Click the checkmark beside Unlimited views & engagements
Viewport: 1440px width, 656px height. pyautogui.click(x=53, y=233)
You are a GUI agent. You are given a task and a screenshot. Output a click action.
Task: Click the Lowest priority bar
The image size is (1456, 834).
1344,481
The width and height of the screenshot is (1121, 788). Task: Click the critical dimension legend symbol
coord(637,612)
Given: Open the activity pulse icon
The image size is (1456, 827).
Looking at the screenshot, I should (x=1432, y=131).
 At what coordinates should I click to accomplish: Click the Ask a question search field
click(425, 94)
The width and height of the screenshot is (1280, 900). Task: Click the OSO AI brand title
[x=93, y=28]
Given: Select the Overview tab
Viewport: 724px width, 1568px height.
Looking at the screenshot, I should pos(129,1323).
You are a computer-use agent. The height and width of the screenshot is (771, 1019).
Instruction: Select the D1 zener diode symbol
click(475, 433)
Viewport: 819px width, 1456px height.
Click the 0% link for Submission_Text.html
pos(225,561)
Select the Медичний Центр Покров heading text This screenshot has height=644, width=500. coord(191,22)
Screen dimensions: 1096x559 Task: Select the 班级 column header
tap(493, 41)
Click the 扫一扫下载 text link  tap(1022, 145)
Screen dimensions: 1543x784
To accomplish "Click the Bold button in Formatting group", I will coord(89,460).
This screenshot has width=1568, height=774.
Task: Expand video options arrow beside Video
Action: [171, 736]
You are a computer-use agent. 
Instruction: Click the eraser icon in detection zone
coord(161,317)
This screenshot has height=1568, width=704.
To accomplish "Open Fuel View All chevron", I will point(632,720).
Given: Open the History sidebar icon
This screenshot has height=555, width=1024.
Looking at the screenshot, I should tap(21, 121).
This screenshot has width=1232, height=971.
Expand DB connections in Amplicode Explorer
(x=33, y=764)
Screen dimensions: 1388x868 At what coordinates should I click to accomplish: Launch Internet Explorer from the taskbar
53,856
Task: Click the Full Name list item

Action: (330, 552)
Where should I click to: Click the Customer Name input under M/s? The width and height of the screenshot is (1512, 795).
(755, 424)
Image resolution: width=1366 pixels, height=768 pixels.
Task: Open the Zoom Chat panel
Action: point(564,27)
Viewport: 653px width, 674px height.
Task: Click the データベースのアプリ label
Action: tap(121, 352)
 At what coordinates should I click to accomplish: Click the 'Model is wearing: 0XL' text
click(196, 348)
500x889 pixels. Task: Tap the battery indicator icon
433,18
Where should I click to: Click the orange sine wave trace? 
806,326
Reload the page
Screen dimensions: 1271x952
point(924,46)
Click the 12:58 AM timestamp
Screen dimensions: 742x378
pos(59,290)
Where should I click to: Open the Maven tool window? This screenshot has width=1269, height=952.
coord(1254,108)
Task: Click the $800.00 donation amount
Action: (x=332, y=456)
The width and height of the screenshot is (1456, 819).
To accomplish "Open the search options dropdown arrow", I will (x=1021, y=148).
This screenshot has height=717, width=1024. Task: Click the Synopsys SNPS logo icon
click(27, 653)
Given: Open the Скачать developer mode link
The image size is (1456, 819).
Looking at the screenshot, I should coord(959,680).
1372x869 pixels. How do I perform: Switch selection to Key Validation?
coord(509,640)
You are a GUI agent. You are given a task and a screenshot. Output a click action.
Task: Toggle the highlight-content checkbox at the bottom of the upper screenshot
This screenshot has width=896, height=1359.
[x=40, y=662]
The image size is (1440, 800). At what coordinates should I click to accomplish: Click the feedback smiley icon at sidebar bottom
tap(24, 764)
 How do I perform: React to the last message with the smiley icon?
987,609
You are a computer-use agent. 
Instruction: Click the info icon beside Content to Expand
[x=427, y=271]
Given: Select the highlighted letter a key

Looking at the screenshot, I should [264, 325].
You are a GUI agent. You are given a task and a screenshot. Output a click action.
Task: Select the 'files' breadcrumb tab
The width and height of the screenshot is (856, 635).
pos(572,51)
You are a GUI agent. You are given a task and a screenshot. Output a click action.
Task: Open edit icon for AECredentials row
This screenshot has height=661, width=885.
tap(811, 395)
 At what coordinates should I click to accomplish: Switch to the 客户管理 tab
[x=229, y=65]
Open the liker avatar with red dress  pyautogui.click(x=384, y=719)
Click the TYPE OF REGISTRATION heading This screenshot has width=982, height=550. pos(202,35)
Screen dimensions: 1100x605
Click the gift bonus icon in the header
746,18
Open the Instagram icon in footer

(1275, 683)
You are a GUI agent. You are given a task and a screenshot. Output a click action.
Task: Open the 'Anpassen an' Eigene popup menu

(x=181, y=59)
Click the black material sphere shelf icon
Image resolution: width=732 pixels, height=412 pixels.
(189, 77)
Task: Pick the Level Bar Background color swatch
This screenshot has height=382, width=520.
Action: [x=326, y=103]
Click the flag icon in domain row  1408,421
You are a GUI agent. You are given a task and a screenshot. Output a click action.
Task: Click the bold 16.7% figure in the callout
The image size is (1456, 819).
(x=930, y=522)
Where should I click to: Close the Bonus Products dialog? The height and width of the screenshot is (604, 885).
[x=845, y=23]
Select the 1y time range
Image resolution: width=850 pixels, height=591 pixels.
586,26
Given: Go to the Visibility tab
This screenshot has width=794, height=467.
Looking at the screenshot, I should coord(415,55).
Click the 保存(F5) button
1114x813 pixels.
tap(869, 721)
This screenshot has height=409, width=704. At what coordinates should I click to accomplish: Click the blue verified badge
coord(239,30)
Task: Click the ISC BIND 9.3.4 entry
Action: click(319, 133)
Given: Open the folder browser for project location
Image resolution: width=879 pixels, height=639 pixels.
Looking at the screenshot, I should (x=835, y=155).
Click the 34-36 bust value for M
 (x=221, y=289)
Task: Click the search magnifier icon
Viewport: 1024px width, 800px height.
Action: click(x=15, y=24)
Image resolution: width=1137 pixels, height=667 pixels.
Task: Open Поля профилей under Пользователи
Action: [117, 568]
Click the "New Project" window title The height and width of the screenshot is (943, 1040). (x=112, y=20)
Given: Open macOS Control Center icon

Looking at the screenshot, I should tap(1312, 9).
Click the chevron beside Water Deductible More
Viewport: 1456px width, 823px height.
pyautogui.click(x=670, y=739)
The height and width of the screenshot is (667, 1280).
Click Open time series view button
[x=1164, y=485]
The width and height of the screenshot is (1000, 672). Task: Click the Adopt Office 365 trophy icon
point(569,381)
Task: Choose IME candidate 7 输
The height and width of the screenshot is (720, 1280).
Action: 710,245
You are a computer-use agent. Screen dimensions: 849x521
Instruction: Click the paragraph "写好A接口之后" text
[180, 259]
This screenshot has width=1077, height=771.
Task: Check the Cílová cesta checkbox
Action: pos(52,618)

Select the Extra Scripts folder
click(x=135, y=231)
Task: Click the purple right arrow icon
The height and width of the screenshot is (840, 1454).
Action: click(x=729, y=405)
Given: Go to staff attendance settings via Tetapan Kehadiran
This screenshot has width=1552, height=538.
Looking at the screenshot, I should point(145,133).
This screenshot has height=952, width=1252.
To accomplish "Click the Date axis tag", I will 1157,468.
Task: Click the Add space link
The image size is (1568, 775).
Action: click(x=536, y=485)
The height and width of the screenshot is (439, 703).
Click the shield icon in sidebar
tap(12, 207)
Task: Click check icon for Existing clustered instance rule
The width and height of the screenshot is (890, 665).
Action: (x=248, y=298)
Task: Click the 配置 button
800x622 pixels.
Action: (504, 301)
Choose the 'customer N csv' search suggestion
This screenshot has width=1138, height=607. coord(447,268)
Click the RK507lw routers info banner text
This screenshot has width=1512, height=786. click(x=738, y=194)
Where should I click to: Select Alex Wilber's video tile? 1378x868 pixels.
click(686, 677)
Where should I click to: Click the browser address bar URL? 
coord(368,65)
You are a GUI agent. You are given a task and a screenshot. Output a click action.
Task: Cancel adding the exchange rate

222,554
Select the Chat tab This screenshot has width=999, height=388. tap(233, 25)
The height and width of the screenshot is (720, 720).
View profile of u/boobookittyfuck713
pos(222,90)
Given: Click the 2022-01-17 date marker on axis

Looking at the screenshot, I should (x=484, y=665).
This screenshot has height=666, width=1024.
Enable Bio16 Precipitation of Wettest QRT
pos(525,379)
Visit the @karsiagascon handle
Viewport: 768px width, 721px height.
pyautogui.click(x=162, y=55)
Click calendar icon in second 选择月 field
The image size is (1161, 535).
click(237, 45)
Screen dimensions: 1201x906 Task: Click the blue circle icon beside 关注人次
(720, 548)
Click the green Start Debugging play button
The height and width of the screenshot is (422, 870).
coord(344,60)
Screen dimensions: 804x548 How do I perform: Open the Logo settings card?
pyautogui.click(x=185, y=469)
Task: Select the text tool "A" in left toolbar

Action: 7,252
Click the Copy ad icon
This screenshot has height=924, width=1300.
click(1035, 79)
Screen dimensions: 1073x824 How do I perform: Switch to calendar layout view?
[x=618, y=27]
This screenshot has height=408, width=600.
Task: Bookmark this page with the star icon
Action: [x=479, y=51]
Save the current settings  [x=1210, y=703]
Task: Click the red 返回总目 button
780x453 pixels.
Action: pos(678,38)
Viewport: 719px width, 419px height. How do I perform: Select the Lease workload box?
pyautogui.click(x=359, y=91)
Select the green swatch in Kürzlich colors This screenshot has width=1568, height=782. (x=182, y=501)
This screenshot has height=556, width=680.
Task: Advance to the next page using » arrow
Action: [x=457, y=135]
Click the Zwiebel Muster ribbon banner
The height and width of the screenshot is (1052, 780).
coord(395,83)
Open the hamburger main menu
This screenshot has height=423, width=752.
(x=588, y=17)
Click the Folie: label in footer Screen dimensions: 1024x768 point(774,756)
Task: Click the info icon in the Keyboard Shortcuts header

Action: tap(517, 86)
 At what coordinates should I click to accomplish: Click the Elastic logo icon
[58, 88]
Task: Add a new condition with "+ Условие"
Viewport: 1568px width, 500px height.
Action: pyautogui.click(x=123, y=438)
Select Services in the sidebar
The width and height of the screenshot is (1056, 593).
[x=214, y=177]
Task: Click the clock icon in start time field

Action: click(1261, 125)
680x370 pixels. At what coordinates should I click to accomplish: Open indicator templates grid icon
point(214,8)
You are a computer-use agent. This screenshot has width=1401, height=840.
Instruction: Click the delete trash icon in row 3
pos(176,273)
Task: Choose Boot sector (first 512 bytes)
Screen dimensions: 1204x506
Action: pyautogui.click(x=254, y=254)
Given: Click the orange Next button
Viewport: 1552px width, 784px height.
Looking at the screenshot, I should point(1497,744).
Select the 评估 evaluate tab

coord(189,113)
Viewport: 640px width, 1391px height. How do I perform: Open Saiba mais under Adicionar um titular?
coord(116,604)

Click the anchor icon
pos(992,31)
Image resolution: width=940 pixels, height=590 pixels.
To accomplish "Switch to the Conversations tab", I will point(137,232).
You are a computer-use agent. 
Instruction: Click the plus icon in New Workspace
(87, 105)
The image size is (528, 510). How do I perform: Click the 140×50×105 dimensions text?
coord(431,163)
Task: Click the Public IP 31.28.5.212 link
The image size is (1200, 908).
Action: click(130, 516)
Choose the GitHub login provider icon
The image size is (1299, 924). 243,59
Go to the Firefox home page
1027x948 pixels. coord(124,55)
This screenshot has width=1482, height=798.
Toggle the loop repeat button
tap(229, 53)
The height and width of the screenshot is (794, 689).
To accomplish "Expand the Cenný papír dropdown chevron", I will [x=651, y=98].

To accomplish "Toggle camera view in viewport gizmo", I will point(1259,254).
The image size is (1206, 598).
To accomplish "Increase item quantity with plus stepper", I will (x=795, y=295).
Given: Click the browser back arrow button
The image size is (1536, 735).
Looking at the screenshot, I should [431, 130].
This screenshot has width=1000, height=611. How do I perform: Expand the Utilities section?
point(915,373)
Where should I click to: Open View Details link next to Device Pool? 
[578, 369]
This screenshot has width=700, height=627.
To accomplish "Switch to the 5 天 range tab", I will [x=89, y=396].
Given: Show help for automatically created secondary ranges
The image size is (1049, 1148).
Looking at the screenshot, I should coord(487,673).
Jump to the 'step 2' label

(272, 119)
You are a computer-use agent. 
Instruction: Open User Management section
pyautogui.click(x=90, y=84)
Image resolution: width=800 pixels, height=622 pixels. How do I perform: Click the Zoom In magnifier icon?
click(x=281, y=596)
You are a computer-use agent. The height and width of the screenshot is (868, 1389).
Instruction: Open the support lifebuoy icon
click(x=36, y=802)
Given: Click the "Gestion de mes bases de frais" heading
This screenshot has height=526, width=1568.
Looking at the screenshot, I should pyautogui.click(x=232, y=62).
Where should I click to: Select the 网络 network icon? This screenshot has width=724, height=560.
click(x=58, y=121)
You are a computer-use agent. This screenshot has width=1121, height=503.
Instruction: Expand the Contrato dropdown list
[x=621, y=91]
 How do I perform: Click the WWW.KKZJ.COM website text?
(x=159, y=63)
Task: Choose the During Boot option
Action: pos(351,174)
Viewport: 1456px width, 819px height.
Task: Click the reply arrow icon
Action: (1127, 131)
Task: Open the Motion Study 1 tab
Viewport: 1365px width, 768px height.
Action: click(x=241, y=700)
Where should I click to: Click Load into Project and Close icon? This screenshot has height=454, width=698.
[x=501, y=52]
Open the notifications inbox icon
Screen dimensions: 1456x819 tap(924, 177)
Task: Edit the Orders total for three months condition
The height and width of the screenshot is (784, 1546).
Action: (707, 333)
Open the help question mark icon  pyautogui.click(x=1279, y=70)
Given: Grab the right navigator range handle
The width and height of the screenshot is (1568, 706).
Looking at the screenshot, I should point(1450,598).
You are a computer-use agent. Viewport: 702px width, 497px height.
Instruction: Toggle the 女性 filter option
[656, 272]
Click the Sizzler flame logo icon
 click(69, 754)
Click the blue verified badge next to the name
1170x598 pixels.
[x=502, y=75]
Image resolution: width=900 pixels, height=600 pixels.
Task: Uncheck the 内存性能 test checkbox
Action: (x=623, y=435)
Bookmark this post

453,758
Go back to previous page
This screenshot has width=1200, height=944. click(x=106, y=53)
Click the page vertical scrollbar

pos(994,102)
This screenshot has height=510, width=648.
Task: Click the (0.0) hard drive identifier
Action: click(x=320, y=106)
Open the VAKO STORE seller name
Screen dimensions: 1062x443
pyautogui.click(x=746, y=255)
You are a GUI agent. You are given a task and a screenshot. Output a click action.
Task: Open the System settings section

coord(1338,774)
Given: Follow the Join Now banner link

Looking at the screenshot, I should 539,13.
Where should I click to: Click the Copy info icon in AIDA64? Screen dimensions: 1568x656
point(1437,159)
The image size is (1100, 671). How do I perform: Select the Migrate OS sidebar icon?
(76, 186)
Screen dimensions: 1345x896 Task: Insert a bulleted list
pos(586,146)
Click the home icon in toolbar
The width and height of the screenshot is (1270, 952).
···
◆ Problem requirements ◆
Give the records again from the line containing "This screenshot has width=700, height=627." through the line containing "Looking at the screenshot, I should point(1450,598).", both included, with "Instruction" replaced by "Command" and nothing else changed.

◆ Response ◆
This screenshot has width=700, height=627.
To accomplish "Switch to the 5 天 range tab", I will [x=89, y=396].
Given: Show help for automatically created secondary ranges
The image size is (1049, 1148).
Looking at the screenshot, I should coord(487,673).
Jump to the 'step 2' label

(272, 119)
You are a computer-use agent. 
Command: Open User Management section
pyautogui.click(x=90, y=84)
Image resolution: width=800 pixels, height=622 pixels. How do I perform: Click the Zoom In magnifier icon?
click(x=281, y=596)
You are a computer-use agent. The height and width of the screenshot is (868, 1389).
Command: Open the support lifebuoy icon
click(x=36, y=802)
Given: Click the "Gestion de mes bases de frais" heading
This screenshot has height=526, width=1568.
Looking at the screenshot, I should pyautogui.click(x=232, y=62).
Where should I click to: Select the 网络 network icon? This screenshot has width=724, height=560.
click(x=58, y=121)
You are a computer-use agent. This screenshot has width=1121, height=503.
Command: Expand the Contrato dropdown list
[x=621, y=91]
 How do I perform: Click the WWW.KKZJ.COM website text?
(x=159, y=63)
Task: Choose the During Boot option
Action: pos(351,174)
Viewport: 1456px width, 819px height.
Task: Click the reply arrow icon
Action: (1127, 131)
Task: Open the Motion Study 1 tab
Viewport: 1365px width, 768px height.
Action: click(x=241, y=700)
Where should I click to: Click Load into Project and Close icon? This screenshot has height=454, width=698.
[x=501, y=52]
Open the notifications inbox icon
Screen dimensions: 1456x819 tap(924, 177)
Task: Edit the Orders total for three months condition
The height and width of the screenshot is (784, 1546).
Action: (707, 333)
Open the help question mark icon  pyautogui.click(x=1279, y=70)
Given: Grab the right navigator range handle
The width and height of the screenshot is (1568, 706).
Looking at the screenshot, I should point(1450,598).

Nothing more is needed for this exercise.